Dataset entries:
────────────────────
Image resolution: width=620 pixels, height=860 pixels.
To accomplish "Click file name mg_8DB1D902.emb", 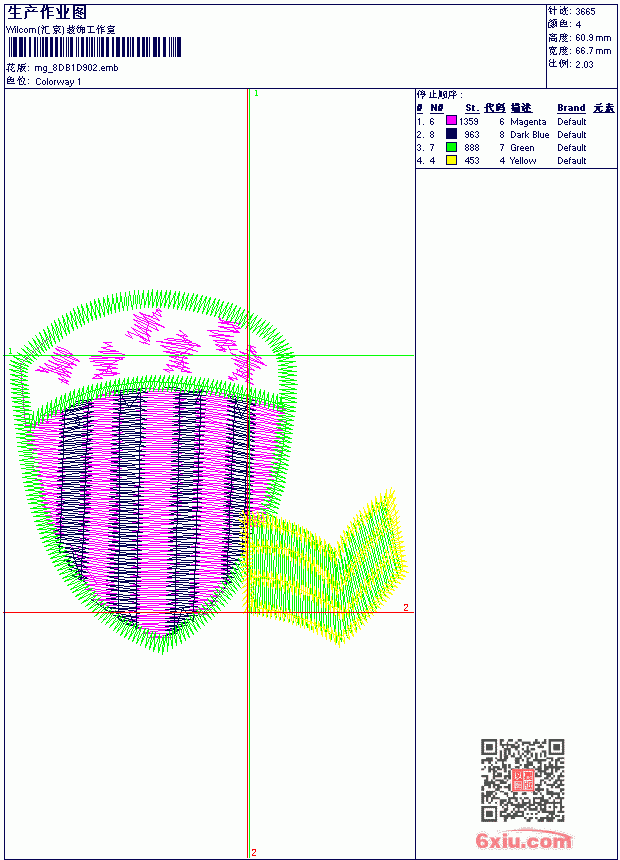I will pos(76,68).
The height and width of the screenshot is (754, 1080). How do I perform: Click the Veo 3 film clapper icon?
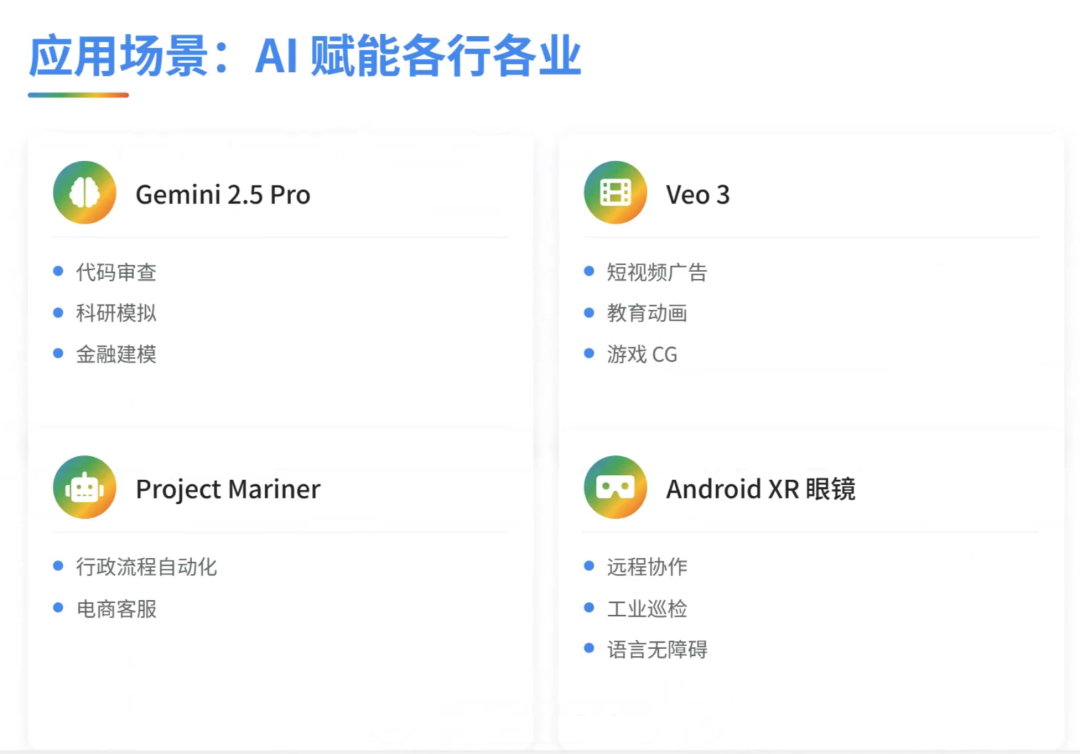[x=615, y=192]
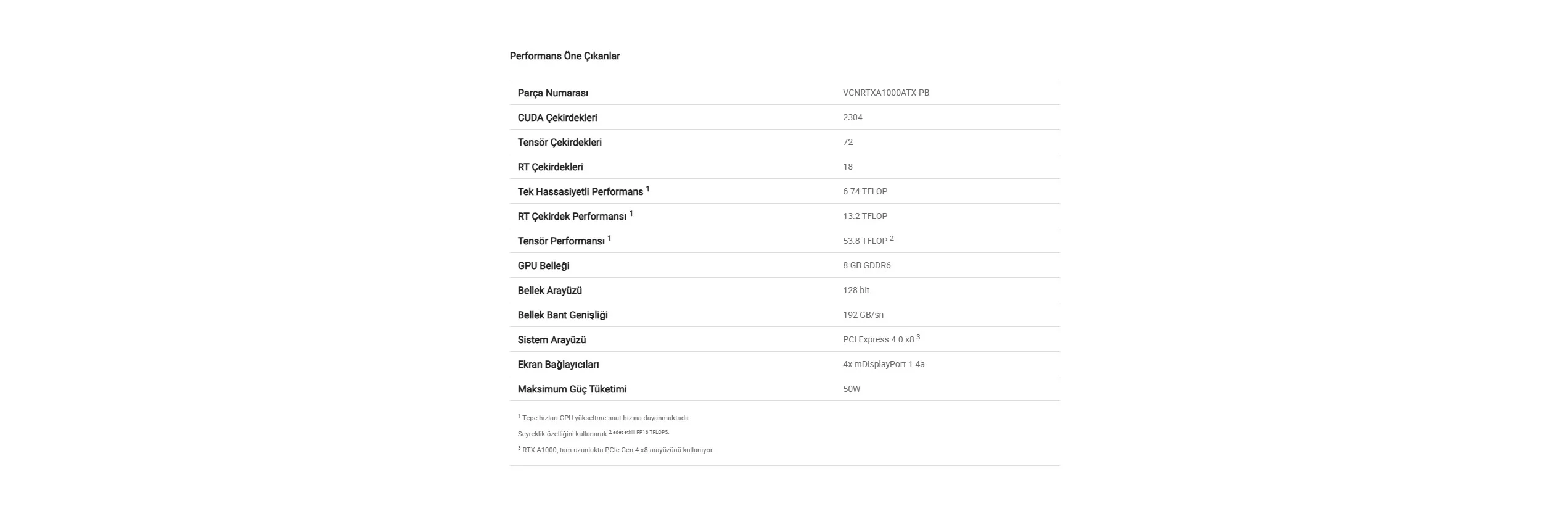Click the 4x mDisplayPort 1.4a value
Image resolution: width=1568 pixels, height=527 pixels.
click(883, 364)
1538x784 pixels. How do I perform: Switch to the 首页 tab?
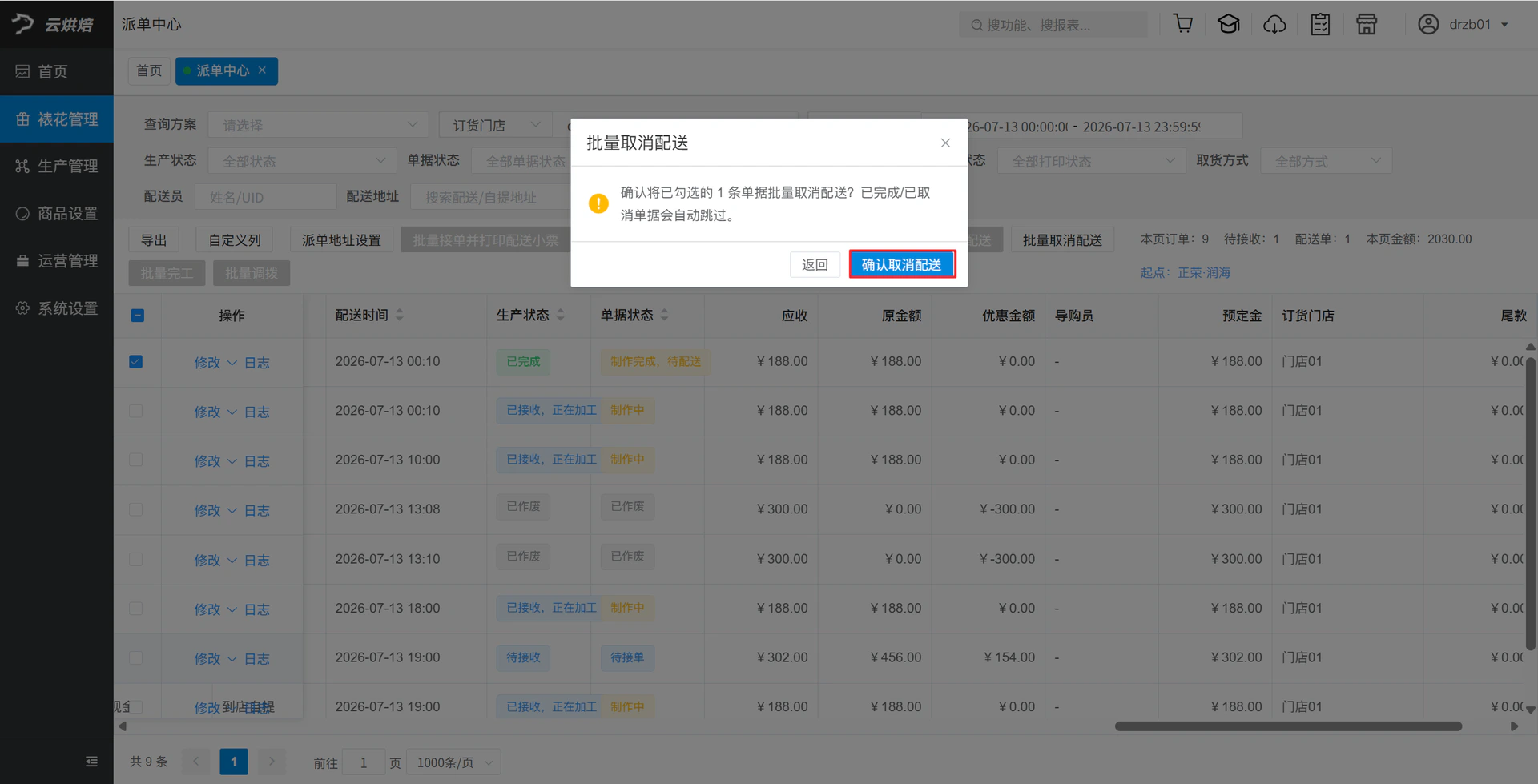[149, 70]
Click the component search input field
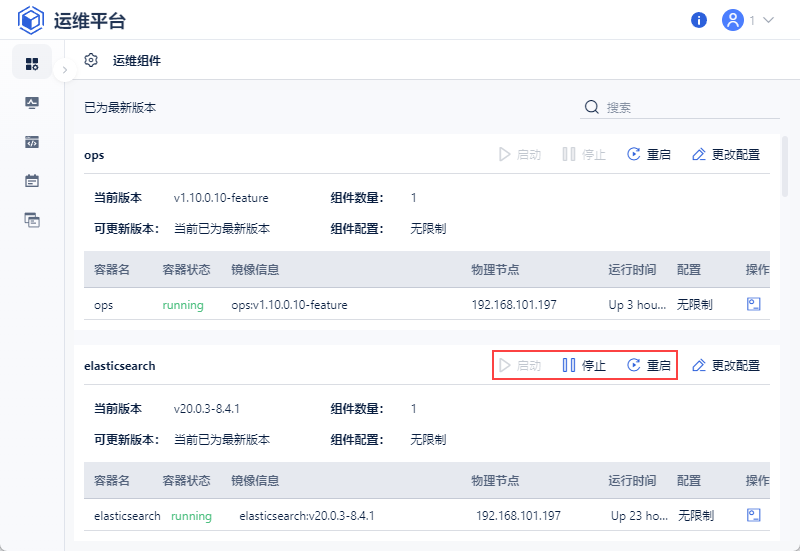Viewport: 800px width, 551px height. (690, 107)
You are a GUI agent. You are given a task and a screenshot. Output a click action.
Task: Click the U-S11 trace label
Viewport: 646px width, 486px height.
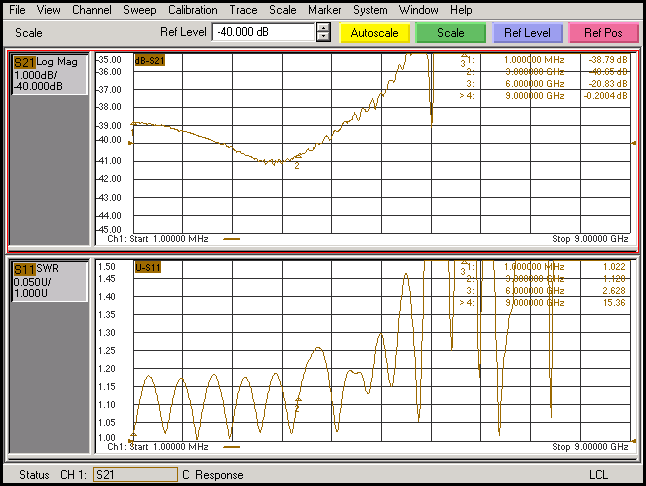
────────────────────
Problem details:
Exclude every picture, then return precisely the lines that run from the line containing "The height and" through the end of the entries above.

Solved problem:
The height and width of the screenshot is (754, 1080). How do I perform: Click the Veo 3 film clapper icon?
[x=615, y=192]
Click the 4x mDisplayPort 1.4a value
Image resolution: width=1568 pixels, height=527 pixels.
click(883, 364)
1538x784 pixels. How do I perform: Switch to the 首页 tab?
[149, 70]
Click the component search input field
Viewport: 800px width, 551px height. (690, 107)
You are a GUI agent. You are given a task and a screenshot. Output a click action.
Task: Click the U-S11 trace label
Viewport: 646px width, 486px height.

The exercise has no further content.